TASK BRIEF:
Here you must reproduce each line of the data exactly.

Saved entries:
============

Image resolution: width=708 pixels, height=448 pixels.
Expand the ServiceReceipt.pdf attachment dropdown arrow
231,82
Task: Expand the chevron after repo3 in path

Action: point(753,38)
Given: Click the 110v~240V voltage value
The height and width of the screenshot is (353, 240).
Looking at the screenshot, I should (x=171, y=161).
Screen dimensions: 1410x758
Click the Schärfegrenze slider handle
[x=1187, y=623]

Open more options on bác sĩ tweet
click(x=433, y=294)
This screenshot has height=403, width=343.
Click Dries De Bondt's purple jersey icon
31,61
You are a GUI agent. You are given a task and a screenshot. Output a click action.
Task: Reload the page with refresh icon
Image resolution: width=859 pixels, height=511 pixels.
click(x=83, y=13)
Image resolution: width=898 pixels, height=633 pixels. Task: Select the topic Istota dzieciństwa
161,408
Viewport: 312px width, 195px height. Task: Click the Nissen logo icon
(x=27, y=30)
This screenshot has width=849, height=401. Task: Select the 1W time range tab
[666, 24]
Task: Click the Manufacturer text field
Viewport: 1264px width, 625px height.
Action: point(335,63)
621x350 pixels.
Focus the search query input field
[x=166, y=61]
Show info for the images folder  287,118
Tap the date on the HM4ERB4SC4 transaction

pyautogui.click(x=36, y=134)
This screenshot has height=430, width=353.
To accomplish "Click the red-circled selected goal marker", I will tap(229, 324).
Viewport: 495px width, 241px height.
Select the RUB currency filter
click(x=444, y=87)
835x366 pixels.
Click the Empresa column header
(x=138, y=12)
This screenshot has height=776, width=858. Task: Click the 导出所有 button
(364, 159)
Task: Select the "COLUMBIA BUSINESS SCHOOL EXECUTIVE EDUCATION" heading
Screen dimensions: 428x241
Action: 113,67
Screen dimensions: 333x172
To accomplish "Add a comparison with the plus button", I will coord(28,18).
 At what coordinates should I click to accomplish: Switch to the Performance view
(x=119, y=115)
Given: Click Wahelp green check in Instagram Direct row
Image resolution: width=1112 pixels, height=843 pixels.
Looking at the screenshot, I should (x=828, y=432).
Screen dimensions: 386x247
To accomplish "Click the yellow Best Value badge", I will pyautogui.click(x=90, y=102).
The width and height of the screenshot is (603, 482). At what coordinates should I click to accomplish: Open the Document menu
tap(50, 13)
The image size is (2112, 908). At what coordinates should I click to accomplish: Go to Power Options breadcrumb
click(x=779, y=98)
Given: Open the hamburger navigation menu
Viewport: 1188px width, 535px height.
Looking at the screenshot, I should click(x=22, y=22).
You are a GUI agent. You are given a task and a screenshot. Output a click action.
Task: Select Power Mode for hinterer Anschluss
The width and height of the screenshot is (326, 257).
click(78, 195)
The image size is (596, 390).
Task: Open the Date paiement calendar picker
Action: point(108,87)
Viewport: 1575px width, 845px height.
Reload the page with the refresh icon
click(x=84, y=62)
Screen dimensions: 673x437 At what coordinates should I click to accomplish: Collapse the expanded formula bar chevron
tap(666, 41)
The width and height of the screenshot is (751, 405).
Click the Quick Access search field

============

ANSWER SECTION:
Image resolution: width=708 pixels, height=448 pixels.
Expand the ServiceReceipt.pdf attachment dropdown arrow
231,82
Task: Expand the chevron after repo3 in path

Action: point(753,38)
Given: Click the 110v~240V voltage value
The height and width of the screenshot is (353, 240).
Looking at the screenshot, I should (x=171, y=161).
Screen dimensions: 1410x758
Click the Schärfegrenze slider handle
[x=1187, y=623]

Open more options on bác sĩ tweet
click(x=433, y=294)
This screenshot has height=403, width=343.
Click Dries De Bondt's purple jersey icon
31,61
You are a GUI agent. You are given a task and a screenshot. Output a click action.
Task: Reload the page with refresh icon
Image resolution: width=859 pixels, height=511 pixels.
click(x=83, y=13)
Image resolution: width=898 pixels, height=633 pixels. Task: Select the topic Istota dzieciństwa
161,408
Viewport: 312px width, 195px height. Task: Click the Nissen logo icon
(x=27, y=30)
This screenshot has width=849, height=401. Task: Select the 1W time range tab
[666, 24]
Task: Click the Manufacturer text field
Viewport: 1264px width, 625px height.
Action: point(335,63)
621x350 pixels.
Focus the search query input field
[x=166, y=61]
Show info for the images folder  287,118
Tap the date on the HM4ERB4SC4 transaction

pyautogui.click(x=36, y=134)
This screenshot has height=430, width=353.
To accomplish "Click the red-circled selected goal marker", I will tap(229, 324).
Viewport: 495px width, 241px height.
Select the RUB currency filter
click(x=444, y=87)
835x366 pixels.
Click the Empresa column header
(x=138, y=12)
This screenshot has height=776, width=858. Task: Click the 导出所有 button
(364, 159)
Task: Select the "COLUMBIA BUSINESS SCHOOL EXECUTIVE EDUCATION" heading
Screen dimensions: 428x241
Action: 113,67
Screen dimensions: 333x172
To accomplish "Add a comparison with the plus button", I will coord(28,18).
 At what coordinates should I click to accomplish: Switch to the Performance view
(x=119, y=115)
Given: Click Wahelp green check in Instagram Direct row
Image resolution: width=1112 pixels, height=843 pixels.
Looking at the screenshot, I should (x=828, y=432).
Screen dimensions: 386x247
To accomplish "Click the yellow Best Value badge", I will pyautogui.click(x=90, y=102).
The width and height of the screenshot is (603, 482). At what coordinates should I click to accomplish: Open the Document menu
tap(50, 13)
The image size is (2112, 908). At what coordinates should I click to accomplish: Go to Power Options breadcrumb
click(x=779, y=98)
Given: Open the hamburger navigation menu
Viewport: 1188px width, 535px height.
Looking at the screenshot, I should click(x=22, y=22).
You are a GUI agent. You are given a task and a screenshot. Output a click action.
Task: Select Power Mode for hinterer Anschluss
The width and height of the screenshot is (326, 257).
click(78, 195)
The image size is (596, 390).
Task: Open the Date paiement calendar picker
Action: point(108,87)
Viewport: 1575px width, 845px height.
Reload the page with the refresh icon
click(x=84, y=62)
Screen dimensions: 673x437 At what coordinates should I click to accomplish: Collapse the expanded formula bar chevron
tap(666, 41)
The width and height of the screenshot is (751, 405).
Click the Quick Access search field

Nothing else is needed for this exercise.